Set exercise — Copy the entries below verbatim, from the line containing "The height and width of the screenshot is (473, 630)." through the line containing "Looking at the screenshot, I should 1934,1060.", including both of those lines.

Data provided —
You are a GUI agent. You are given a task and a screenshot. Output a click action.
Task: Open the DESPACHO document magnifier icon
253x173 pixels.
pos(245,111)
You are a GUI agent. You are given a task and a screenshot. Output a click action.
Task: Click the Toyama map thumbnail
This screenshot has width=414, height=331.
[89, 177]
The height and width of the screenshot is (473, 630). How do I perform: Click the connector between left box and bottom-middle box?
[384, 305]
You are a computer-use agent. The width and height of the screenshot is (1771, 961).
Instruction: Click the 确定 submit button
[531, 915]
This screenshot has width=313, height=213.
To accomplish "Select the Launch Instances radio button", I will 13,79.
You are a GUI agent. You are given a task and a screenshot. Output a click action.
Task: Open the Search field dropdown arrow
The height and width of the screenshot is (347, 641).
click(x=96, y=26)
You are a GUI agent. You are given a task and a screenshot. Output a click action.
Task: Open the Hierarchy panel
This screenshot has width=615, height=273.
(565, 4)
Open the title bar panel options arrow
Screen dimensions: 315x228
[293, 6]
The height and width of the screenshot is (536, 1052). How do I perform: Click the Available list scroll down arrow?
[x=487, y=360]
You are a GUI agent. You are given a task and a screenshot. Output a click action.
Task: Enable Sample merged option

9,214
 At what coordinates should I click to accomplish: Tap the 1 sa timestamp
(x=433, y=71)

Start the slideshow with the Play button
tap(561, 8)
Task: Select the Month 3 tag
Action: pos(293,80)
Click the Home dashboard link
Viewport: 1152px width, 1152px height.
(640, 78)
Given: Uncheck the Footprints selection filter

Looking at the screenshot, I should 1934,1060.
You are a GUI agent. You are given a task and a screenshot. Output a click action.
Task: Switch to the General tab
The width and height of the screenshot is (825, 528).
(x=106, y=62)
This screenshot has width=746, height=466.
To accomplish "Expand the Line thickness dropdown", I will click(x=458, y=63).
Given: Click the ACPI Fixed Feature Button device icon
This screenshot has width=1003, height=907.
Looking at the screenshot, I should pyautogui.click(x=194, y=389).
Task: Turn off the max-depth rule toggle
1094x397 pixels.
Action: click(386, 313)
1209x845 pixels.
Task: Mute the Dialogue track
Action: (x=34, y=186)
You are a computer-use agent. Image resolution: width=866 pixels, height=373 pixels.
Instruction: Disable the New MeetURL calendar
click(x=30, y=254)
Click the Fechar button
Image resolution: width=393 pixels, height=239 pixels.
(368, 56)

Worked solution —
The height and width of the screenshot is (473, 630). How do I perform: Click the connector between left box and bottom-middle box?
[384, 305]
You are a computer-use agent. The width and height of the screenshot is (1771, 961).
Instruction: Click the 确定 submit button
[531, 915]
This screenshot has width=313, height=213.
To accomplish "Select the Launch Instances radio button", I will 13,79.
You are a GUI agent. You are given a task and a screenshot. Output a click action.
Task: Open the Search field dropdown arrow
The height and width of the screenshot is (347, 641).
click(x=96, y=26)
You are a GUI agent. You are given a task and a screenshot. Output a click action.
Task: Open the Hierarchy panel
This screenshot has width=615, height=273.
(565, 4)
Open the title bar panel options arrow
Screen dimensions: 315x228
[293, 6]
The height and width of the screenshot is (536, 1052). How do I perform: Click the Available list scroll down arrow?
[x=487, y=360]
You are a GUI agent. You are given a task and a screenshot. Output a click action.
Task: Enable Sample merged option

9,214
 At what coordinates should I click to accomplish: Tap the 1 sa timestamp
(x=433, y=71)

Start the slideshow with the Play button
tap(561, 8)
Task: Select the Month 3 tag
Action: pos(293,80)
Click the Home dashboard link
Viewport: 1152px width, 1152px height.
(640, 78)
Given: Uncheck the Footprints selection filter

Looking at the screenshot, I should 1934,1060.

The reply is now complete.